Excerpted passage:

Sherlock Holmes and the Mystery of Osborne House is the first in the series to be made and published for the Nintendo DS. In this game, Holmes investigates a robbery and a deep conspiracy in Buckingham Palace.

===Sherlock Holmes and the Hound of the Baskervilles===
Sherlock Holmes and the Hound of the Baskervilles, released in 2011 for PC and 2012 for iOS devices and loosely based on the novel of the same name, is a hidden object game that features heavy supernatural themes. While the titular hound in the original story is a legend used to cover up a murder, the hound in the game is a supernatural monster associated with a curse, and the player is assisted by magical items and the ghosts of deceased members of the Baskerville family. Later re-released for Nintendo Switch 10 years later in 2022. There was mis-information of a DS port existing but no trailers, screenshots or gameplay has been able to be found. Released on Nintendo Switch in October 6th, 2022.

Extracted records:
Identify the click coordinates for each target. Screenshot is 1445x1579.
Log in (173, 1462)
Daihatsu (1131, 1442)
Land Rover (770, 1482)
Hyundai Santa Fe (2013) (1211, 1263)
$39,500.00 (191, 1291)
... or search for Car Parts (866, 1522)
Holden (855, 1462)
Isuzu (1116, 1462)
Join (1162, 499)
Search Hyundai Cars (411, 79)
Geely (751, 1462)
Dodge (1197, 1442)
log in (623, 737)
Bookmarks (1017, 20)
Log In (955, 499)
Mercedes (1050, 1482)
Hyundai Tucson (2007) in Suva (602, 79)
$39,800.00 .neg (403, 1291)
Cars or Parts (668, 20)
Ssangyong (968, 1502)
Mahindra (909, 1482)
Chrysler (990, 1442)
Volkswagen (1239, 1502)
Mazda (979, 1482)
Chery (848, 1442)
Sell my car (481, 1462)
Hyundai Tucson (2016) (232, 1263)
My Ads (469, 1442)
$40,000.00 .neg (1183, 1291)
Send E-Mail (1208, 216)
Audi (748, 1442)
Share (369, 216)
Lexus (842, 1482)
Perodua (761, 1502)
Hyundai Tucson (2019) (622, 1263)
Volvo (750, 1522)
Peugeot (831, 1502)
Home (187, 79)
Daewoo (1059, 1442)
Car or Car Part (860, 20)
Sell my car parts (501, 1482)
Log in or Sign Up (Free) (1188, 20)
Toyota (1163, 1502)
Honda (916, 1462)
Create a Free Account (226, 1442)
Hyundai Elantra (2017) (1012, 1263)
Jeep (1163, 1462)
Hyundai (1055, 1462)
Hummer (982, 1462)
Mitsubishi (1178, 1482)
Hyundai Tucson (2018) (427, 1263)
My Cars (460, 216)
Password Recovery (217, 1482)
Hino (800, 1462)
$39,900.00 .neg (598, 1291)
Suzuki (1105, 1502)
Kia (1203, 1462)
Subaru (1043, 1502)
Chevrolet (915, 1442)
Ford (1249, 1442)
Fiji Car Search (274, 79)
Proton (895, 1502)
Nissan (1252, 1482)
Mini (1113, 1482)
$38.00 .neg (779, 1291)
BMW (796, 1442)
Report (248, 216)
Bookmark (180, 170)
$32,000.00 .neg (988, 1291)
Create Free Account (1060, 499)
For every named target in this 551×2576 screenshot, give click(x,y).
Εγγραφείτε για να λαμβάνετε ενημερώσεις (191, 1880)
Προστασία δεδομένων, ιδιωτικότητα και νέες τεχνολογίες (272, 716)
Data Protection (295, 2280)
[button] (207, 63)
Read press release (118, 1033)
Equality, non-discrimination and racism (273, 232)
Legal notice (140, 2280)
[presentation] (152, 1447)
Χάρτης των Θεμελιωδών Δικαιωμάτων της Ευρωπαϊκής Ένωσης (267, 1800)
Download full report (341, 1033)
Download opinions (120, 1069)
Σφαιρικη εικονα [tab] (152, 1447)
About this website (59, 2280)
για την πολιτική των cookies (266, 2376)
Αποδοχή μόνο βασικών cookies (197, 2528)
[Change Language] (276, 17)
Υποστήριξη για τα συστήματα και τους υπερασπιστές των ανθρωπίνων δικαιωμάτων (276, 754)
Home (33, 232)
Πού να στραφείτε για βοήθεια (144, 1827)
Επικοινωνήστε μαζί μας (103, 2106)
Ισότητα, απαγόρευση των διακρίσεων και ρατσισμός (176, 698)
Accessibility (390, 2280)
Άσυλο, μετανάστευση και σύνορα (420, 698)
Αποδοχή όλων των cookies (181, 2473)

Task list:
a) Please print the part of the Sherlock Holmes games passage between "Sherlock Holmes and the Mystery" and "in Buckingham Palace.", inclusive.
b) In the Sherlock Holmes games passage, which crime does Holmes investigate in Buckingham Palace, along with a deep conspiracy?

Activity answers:
a)
Sherlock Holmes and the Mystery of Osborne House is the first in the series to be made and published for the Nintendo DS. In this game, Holmes investigates a robbery and a deep conspiracy in Buckingham Palace.

b) A robbery.